*** Opening of DATASET CONTENT ***

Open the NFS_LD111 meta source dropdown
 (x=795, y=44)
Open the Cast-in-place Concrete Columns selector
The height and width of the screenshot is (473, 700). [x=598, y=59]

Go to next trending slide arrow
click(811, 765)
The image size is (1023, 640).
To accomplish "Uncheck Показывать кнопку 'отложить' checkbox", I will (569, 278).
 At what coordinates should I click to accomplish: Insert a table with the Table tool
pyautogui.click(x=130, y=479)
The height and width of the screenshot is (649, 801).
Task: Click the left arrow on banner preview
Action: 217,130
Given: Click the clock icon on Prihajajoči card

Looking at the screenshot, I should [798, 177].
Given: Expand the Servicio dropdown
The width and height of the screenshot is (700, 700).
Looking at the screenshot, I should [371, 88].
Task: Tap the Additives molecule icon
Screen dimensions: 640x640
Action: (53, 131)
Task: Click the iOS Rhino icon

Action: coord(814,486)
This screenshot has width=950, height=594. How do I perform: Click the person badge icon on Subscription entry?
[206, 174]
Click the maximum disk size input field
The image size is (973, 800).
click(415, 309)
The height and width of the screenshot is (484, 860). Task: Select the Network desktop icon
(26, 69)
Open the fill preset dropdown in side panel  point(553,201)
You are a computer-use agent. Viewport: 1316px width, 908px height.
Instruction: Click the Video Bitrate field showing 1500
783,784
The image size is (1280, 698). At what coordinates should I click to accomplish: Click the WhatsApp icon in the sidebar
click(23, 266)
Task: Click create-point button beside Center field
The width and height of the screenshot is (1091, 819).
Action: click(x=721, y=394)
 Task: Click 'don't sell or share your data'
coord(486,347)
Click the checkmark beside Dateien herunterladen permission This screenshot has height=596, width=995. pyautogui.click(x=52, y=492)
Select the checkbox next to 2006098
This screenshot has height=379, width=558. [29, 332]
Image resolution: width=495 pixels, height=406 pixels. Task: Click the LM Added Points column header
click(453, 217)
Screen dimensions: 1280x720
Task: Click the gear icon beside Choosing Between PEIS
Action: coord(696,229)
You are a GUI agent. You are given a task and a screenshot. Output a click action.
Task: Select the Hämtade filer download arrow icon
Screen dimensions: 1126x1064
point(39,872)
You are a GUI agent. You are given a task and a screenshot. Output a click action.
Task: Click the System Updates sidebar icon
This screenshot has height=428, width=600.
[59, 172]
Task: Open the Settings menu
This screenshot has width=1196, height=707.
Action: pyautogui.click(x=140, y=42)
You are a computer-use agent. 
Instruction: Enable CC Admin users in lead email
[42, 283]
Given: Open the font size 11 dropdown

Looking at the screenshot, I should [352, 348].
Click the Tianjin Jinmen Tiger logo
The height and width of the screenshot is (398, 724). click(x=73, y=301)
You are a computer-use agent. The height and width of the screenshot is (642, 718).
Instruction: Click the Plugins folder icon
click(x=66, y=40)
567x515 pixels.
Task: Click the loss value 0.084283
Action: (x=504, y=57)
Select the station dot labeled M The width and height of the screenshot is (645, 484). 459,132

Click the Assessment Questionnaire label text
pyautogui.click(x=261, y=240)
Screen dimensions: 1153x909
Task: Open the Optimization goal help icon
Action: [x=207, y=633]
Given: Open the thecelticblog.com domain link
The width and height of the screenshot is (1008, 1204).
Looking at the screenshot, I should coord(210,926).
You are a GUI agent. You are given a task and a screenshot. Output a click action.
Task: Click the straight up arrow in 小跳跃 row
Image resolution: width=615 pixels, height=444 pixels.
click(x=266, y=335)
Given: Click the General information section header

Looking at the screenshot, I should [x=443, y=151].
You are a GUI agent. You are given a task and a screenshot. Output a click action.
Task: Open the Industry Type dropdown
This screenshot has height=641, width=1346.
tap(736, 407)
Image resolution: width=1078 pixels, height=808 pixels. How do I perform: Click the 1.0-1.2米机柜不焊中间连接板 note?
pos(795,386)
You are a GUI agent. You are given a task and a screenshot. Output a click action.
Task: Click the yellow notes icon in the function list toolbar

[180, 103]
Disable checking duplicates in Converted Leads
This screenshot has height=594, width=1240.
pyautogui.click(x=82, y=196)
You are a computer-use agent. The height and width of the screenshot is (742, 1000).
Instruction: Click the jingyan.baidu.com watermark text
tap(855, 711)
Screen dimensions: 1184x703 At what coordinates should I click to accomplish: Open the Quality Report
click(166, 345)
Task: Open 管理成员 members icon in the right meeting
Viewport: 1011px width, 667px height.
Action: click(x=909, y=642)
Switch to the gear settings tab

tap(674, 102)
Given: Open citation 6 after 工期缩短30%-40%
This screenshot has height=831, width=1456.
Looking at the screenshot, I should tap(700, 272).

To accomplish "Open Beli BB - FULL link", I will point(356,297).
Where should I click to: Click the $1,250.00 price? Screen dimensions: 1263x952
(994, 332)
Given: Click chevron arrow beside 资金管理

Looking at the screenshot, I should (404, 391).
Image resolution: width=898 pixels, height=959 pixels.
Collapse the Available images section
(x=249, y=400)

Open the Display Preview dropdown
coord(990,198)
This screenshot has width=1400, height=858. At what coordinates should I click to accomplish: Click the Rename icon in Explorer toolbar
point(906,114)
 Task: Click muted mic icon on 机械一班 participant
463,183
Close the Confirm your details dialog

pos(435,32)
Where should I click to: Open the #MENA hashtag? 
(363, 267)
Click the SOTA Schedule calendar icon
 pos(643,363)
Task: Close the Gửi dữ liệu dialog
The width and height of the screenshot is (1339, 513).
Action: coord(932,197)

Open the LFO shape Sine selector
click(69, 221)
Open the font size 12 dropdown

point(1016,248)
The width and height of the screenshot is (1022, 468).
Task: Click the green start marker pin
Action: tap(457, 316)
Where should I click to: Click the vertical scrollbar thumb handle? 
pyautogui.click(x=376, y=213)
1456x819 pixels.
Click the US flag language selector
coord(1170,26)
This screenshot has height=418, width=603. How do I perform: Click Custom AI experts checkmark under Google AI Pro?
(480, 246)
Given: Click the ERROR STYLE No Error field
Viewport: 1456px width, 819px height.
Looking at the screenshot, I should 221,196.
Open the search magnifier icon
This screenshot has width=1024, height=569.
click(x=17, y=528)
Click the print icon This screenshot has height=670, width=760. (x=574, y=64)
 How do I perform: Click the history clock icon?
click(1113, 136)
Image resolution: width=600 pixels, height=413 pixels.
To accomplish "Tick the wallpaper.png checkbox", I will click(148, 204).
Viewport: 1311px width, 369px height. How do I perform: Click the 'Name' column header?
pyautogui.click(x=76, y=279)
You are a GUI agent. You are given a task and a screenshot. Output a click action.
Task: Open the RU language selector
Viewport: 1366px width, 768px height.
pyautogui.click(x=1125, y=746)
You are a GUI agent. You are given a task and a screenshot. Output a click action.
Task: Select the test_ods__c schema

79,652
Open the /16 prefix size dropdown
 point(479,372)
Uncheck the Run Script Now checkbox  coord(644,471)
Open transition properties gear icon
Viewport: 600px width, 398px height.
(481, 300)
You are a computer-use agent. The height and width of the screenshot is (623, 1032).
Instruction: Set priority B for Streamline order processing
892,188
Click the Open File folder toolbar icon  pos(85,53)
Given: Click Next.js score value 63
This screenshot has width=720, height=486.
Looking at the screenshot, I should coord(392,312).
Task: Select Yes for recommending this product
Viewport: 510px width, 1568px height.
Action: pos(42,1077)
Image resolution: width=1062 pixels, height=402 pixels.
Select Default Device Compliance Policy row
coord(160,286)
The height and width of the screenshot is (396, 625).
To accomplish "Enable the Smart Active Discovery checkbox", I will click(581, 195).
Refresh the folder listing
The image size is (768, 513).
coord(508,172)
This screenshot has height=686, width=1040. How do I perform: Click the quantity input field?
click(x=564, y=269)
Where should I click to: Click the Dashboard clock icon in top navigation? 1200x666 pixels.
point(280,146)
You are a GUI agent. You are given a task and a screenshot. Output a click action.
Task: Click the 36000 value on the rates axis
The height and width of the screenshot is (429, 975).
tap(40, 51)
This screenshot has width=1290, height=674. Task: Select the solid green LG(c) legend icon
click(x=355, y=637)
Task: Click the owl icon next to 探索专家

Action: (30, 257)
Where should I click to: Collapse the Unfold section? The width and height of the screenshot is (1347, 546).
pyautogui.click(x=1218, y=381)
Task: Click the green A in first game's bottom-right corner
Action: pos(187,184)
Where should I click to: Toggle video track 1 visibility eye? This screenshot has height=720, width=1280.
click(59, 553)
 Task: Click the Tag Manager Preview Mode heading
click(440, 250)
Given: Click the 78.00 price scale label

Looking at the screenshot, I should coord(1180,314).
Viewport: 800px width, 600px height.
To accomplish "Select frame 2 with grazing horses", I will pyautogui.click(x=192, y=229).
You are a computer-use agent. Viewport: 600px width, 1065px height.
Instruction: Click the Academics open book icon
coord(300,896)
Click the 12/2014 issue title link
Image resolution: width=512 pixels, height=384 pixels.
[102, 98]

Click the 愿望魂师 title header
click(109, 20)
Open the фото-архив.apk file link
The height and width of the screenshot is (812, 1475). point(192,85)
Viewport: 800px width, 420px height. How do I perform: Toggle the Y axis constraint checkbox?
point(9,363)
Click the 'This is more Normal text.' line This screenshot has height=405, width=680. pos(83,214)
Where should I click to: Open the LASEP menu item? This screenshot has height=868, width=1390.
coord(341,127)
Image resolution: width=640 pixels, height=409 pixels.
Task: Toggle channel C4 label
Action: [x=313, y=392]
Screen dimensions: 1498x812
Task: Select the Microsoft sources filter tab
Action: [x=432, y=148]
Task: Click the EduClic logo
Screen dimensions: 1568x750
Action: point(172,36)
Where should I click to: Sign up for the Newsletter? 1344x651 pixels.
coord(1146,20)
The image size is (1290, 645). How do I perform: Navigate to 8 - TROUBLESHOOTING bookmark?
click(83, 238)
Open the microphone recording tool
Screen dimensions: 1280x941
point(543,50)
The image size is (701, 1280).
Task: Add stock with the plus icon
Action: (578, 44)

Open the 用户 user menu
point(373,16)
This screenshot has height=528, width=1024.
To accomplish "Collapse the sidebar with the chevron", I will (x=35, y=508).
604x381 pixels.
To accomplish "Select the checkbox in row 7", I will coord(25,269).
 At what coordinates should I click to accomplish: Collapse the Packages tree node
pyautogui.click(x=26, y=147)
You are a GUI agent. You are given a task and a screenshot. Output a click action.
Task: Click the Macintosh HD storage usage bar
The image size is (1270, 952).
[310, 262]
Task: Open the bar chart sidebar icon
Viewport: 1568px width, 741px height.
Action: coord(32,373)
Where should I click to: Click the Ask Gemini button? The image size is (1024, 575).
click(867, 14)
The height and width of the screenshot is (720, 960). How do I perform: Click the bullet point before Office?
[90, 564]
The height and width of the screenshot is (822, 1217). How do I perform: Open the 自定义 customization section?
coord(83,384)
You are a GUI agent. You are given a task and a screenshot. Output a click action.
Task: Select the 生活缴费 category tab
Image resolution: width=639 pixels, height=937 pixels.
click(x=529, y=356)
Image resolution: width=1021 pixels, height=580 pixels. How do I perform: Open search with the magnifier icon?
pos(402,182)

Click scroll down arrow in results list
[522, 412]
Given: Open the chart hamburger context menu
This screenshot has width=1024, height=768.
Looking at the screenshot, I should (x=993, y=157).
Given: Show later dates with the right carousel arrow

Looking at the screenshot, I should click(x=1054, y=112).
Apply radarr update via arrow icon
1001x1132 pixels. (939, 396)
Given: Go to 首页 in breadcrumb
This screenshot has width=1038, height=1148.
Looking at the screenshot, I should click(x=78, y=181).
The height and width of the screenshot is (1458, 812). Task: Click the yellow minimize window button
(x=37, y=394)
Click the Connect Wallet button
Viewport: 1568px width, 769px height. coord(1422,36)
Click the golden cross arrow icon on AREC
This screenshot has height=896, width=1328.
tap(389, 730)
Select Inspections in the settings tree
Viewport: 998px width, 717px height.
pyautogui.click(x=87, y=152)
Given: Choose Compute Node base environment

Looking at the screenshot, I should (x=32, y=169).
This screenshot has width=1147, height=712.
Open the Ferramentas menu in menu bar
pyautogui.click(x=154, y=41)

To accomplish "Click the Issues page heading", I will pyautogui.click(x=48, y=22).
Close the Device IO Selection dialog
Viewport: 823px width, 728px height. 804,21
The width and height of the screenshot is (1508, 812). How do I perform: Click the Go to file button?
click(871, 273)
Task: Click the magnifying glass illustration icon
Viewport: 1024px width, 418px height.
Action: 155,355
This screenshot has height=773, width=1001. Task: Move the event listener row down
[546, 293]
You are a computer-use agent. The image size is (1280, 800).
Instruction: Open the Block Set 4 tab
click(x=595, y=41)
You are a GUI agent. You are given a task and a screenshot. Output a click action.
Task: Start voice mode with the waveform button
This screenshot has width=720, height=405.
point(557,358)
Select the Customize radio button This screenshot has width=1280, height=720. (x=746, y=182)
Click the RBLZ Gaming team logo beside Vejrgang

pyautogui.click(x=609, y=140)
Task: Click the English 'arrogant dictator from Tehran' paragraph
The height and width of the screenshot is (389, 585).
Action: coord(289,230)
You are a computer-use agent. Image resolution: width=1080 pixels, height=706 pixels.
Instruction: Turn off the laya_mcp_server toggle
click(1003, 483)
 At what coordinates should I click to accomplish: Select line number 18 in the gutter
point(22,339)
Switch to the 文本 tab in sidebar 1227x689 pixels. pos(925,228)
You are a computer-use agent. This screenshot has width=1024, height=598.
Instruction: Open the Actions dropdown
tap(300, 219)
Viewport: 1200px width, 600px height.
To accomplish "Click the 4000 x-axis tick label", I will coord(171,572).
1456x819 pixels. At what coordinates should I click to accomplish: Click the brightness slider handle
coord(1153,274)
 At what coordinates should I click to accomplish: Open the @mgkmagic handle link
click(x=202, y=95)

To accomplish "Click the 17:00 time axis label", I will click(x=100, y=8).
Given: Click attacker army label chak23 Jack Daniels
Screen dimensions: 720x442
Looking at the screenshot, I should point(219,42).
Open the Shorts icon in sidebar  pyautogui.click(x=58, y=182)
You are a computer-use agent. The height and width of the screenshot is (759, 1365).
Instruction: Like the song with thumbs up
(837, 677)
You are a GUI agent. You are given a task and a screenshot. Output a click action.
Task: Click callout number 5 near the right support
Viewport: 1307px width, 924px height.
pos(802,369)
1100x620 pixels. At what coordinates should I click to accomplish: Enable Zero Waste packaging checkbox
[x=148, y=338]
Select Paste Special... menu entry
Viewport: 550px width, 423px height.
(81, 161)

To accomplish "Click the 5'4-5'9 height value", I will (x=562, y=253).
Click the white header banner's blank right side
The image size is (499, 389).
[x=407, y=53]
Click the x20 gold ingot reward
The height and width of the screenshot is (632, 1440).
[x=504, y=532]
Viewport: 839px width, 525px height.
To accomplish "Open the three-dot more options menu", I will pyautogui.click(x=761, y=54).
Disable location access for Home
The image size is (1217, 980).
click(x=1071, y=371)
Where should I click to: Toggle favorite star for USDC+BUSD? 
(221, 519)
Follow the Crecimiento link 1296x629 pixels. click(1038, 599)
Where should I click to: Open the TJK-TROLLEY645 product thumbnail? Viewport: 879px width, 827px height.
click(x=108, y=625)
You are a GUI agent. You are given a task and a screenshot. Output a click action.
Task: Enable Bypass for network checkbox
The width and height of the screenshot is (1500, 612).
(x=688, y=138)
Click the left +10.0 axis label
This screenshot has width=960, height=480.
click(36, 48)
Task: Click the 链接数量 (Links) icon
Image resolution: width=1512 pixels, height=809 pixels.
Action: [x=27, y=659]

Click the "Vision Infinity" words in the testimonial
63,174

*** Close of DATASET CONTENT ***

→ EXERCISE BRIEF:
Some lines above contain the word "Disable". Copy each of them.

→ RESULT OF THIS TASK:
Disable checking duplicates in Converted Leads
Disable location access for Home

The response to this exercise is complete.